My only cycling the past few days, has been pottering into town as a good old fashioned commuter. Occasionally letting rip across Magdalen Bridge, to test the old knee. I can still beat a few battered old mountain bike riders, which is all good news.
The other slightly irritating thing is that when cycling into town on a rather gammy leg, I can’t stop singing ‘I want to ride my bicycle‘
- meaning I want to ride my bicycle properly – i.e. at 30mph on a dual carriageway, unencumbered by all these traffic lights, pedestrian crossing, taxis doing u-turns in the middle of the road, and those 20mph speed limit things (which on a serious note are very good for urban traffic).
BTW: Great lyrics: “I want to ride my bicycle” though I don’t know the second line, so I find myself just singing ‘ I want to ride my bicycle’ I’ve got a feeling the song doesn’t get any better, and I don’t really want to look it up and be discouraged.
To be honest, how do you improve on ‘I want to ride my bicycle?’anyway?
Well, as they say down the trenches, chin up old boy, and once more unto the mixed modes of transport, that is British roads.
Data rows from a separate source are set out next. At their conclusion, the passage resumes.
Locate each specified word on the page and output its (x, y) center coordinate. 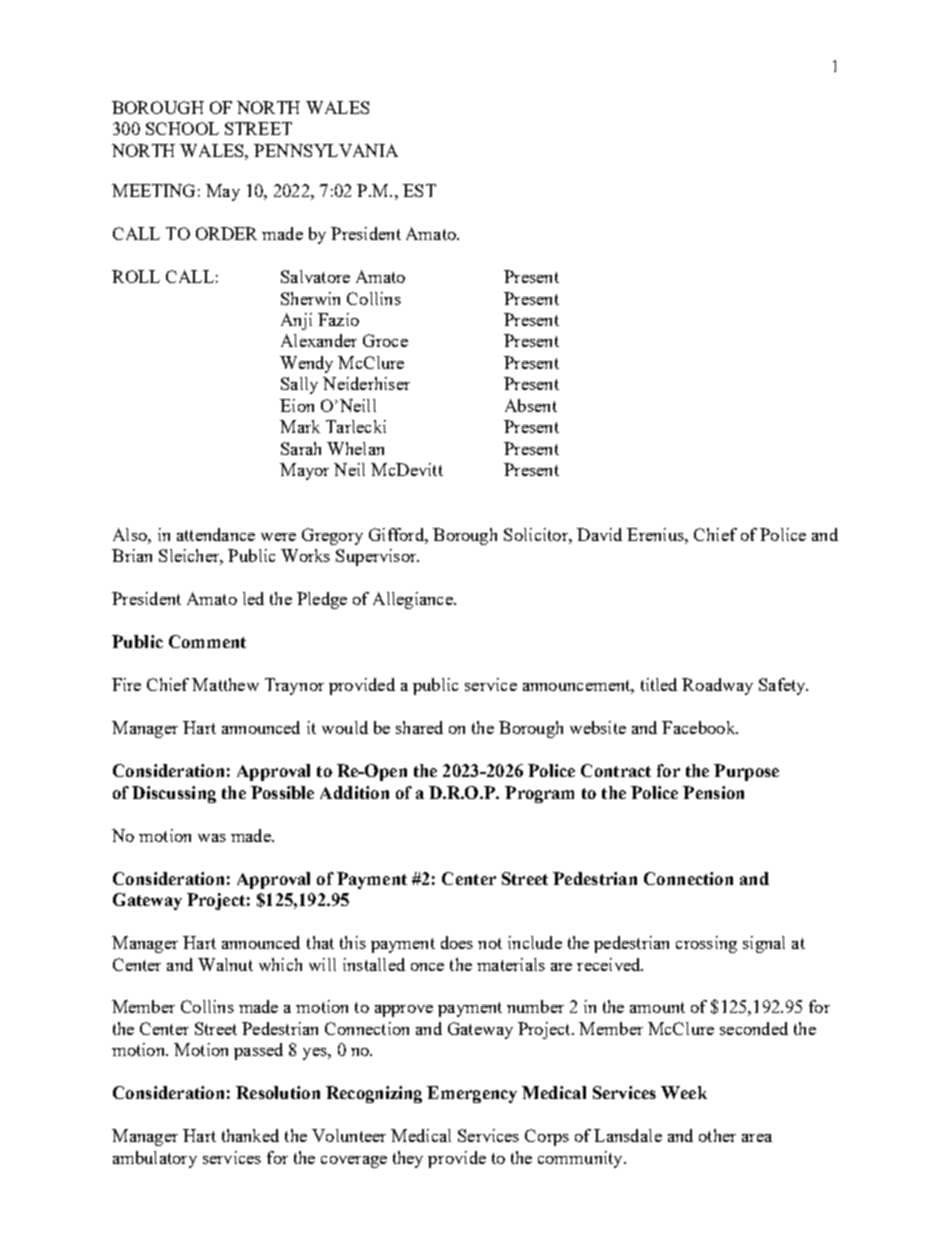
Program (539, 794)
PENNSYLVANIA (326, 150)
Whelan (355, 448)
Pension (713, 792)
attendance (216, 534)
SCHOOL (182, 128)
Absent (531, 405)
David (599, 534)
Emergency (472, 1094)
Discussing (174, 794)
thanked (250, 1135)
you think you have knee problems , i woke up this morning felt a pain in my right knee
it got progressively worse as the day wore on strange thing !!! i had not done any riding
or anything strenous to aggravate the knee ( still got the pain after 2 days ) OH THE ECCENTRICITIES OF GROWING OLD jonty
I understand, 2 big mechanicals and a torn back muscle aren’t conducive to cycling always when you actually to start training, never during Cakemas.
I see the 0.2% budget spend has been totally negated by selfish parking from the white-van man – double yellow lines and blocking the cycle lane.
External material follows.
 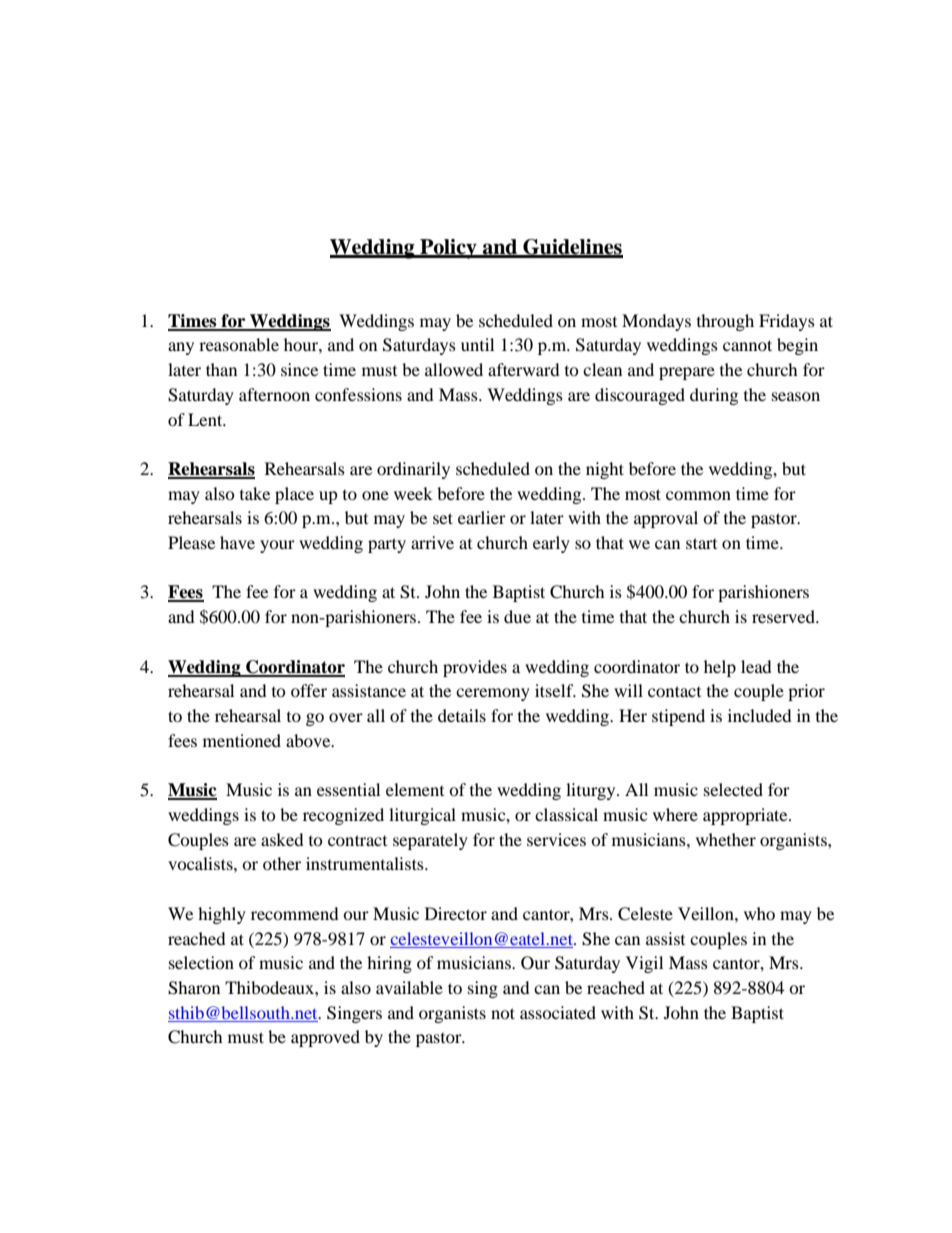 I want to click on through, so click(x=725, y=322).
Also, much amused by your comment “… I can still beat a few battered old mountain bike riders …” – was it the riders who were battered and old?
Keep up the blog – it’s a great read and I enjoy dipping into it a couple of times a week.
> few battered old mountain bike riders
don’t know – a bit like – eats shoots and leaves
It’s a shame to hear that your knee problems have re-appeared. I too have been experiencing pain in my left knee for quite a few months, on and off, but has recently got quite bad.
So I went to see a specialist and was told that I’ve stretched my cruciate ligament which is causing my leg to overextend and this is causing the pain. I also have weak hamstrings (compared to quads) and a slight imbalance between my two legs…so not dissimilar to your problems.
It’s frustrating because it means my longer rides are having to be cut short. Thankfully I can withstand 1 hour of high intensity on the turbo/rollers!
are you doing exercises to strengthen hamstrings? good luck with 1 hour on turbo sessions!
Yes, I’m doing some Nordics and hamstring stabilising exercises to help strengthen them.
My 1 hour turbo/roller sessions are kept mainly for intervals, threshold work etc. Similar to your posts about threshold training on rollers. Only problem is you end up in a sweaty mess!
‘Bicycle bicycle bicycle
I want to ride my bicycle bicycle bicycle
I want to ride my bicycle
I want to ride my bike
I want to ride my bicycle
I want to ride it where I like’
A fuller quote from the Queen song to send the mercury soaring
excellent, it gets better
next sunday, 17th.
it will go away fairly soon i’m sure. cod liver oil. or the vegetarian equivalent, quorn liver oil.
will we see you in frome on sunday?
could it be that the epic winter miles might have caused some strain to the knee? didn’t this happen at the start of last season?
too many questions, sorry.
Sunday?
Unlikely, unless it gets better
Mileage?
Not especially. I’ve had this problem quite regularly once a year. The problem occured ironically after a relatively light few weeks.